Latest on Steven Stamkos and Nikita Nikitin, plus speculation over what moves (if any) the Blackhawks might make before the Feb. 29 trade deadline.
Concern over Stamkos’ performance.
ESPN.COM: Shane O’Donnell believes determining if Steven Stamkos’ below-average production this season is merely a short-term thing or a long-term issue for Tampa Bay Lightning GM Steve Yzerman, as well as any GM interested in pursuing the Bolts captain at the trade deadline or via free agency in July. Possible factors include Stamkos perhaps passing more, or the absence of former linemate Martin St. Louis, along with the broken leg he suffered two seasons ago and the impact Lightning coach Jon Cooper is having upon Stamkos’ game. Given the high cost of signing Stamkos after this season (potentially a long-term deal worth over $10 million annually), O’Donnell cautions GMs to use due diligence.

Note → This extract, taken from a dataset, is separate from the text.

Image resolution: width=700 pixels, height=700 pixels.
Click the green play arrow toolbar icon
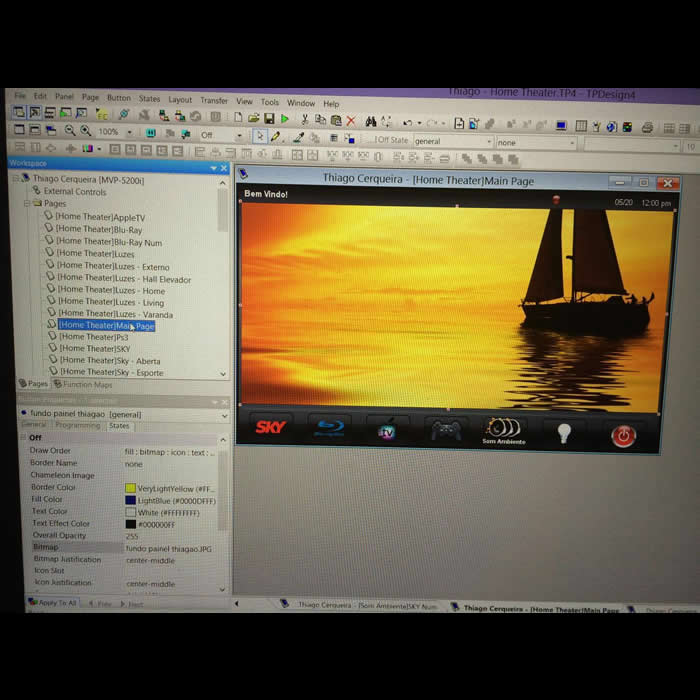point(285,119)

SPECTOR’S NOTE: Granted, this isn’t a rumor or speculation regarding Stamkos’ trade or contract status. Given the conjecture surrounding the Lightning captain this season, I felt it was worth noting. I’m not buying the theory that his broken leg suffered in 2013 affected his play. He netted 43 goals last season, which was second-highest among NHL scorers in 2014-15. Other issues noted by O’Donnell seem to be a work here. Maybe Stamkos’ performance will improve if he played for a different coach or with better linemates.

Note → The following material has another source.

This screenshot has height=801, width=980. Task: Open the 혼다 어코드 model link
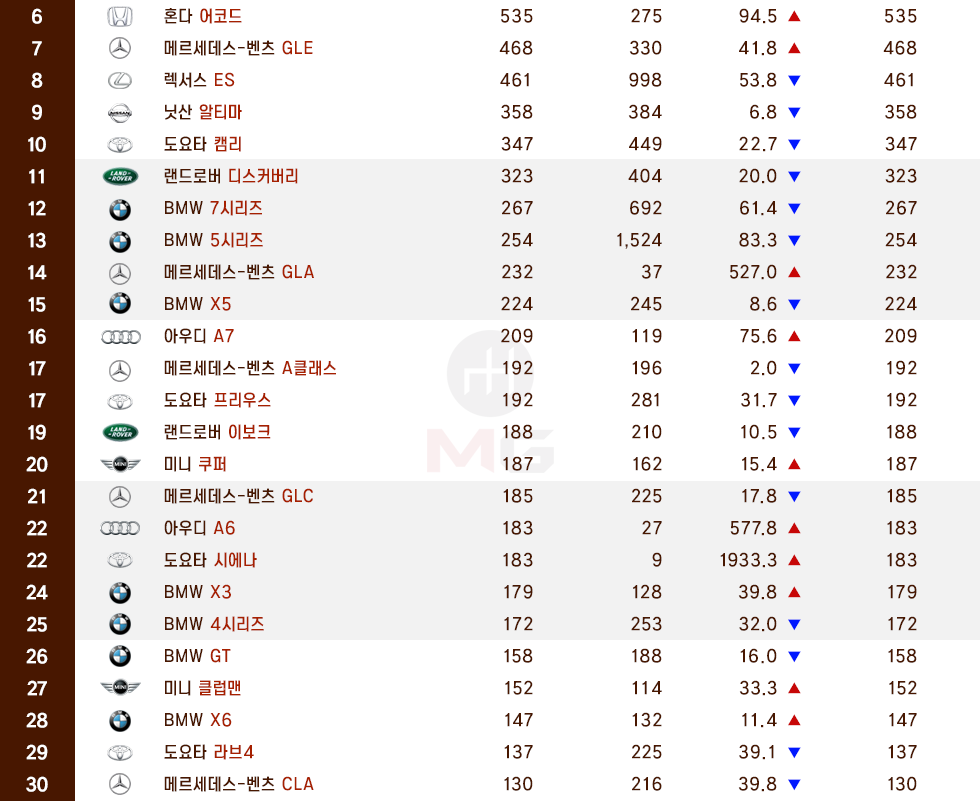pyautogui.click(x=202, y=16)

Can the Blackhawks address roster holes via trade?
CHICAGO TRIBUNE: Steve Rosenbloom recently wondered when the Blackhawks will make moves to address their need for a consistent top-six forward and top-four defenseman. He feels that’s what they need if they hope to repeat as Stanley Cup champions. He notes the offseason loss of key players like Brandon Saad, Patrick Sharp and Johnny Oduya has taken a toll. Rosenbloom also suggests salary cap limitations could force GM Stan Bowman into choosing which of his club’s roster holes to address, but it could also involve “the kind of overpayment of a top prospect that the Sharp deal required. Maybe more.” The “more” could include young players like forward Teuvo Teravainen or defenseman Trevor van Riemsdyk.

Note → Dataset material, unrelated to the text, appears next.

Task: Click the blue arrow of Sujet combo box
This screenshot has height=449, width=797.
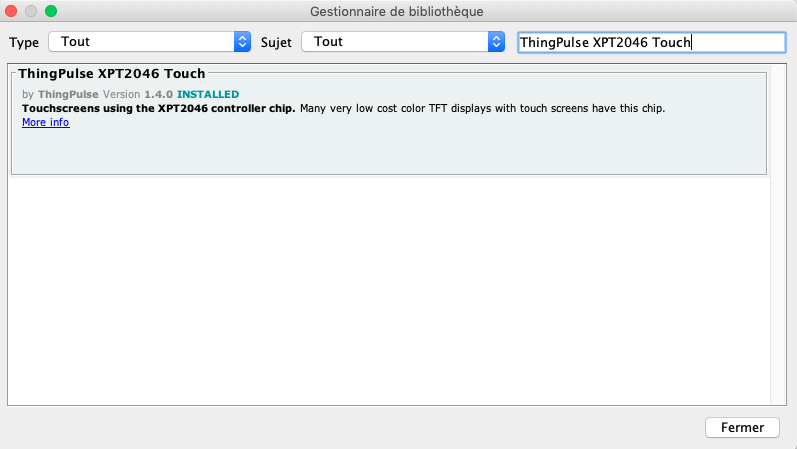Action: pyautogui.click(x=495, y=42)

SPECTOR’S NOTE: Considering the ‘Hawks are defending champions, I think Bowman will be patient and won’t give up too much of his future for a quick fix today. It’s not as though the Blackhawks’ window to win another championship is closing anytime soon. Their core talent (Patrick Kane, Jonathan Toews, Duncan Keith, Brent Seabrook and Corey Crawford) are still in their playing prime and under long-term deals. Artem Anisimov has turned into a solid pickup, while offseason signing Artemi Panarin has tremendous chemistry with Kane. Teravainen and van Riemsdyk are promising players, as is Marko Dano, who was acquired with Anisimov from Columbus in last summer’s Brandon Saad deal.
Despite cap limitations, Bowman managed to swap Trevor Daley for Rob Scuderi last month, though that was more of a salary dump than an improvement to the blueline. Perhaps he’ll find a decent deal or two near the trade deadline, but I’ll be very surprised if it involves one of his promising kids for a short-term return. Better options could be found in the offseason, when Bowman has a little more cap space to work with and when better trade options can be found, might be the best way to go.
Latest on Nikita Nikitin.
EDMONTON JOURNAL: Jim Matheson reports Oilers defenseman Nikita Nikitin is heading back to the club’s AHL affiliate in Bakersfield, meaning it’s probably the last time we’ll see him skating with the Oilers. Matheson claimed they hopes a rival club would see enough of Nikitin to trade for him but there weren’t any takers. Matheson believes the Oilers will try to move Nikitin at the Feb. 29 trade deadline, when he has less money remaining on his contract for this season.
SPECTOR’S NOTE: Several weeks ago, there was some media chatter claiming “several teams” had interest in Nikitin. Evidently, they didn’t like what they saw. Nikitin’s $4.5 million salary was probably a sticking point, especially if the Oilers weren’t willing to pick up a portion of it.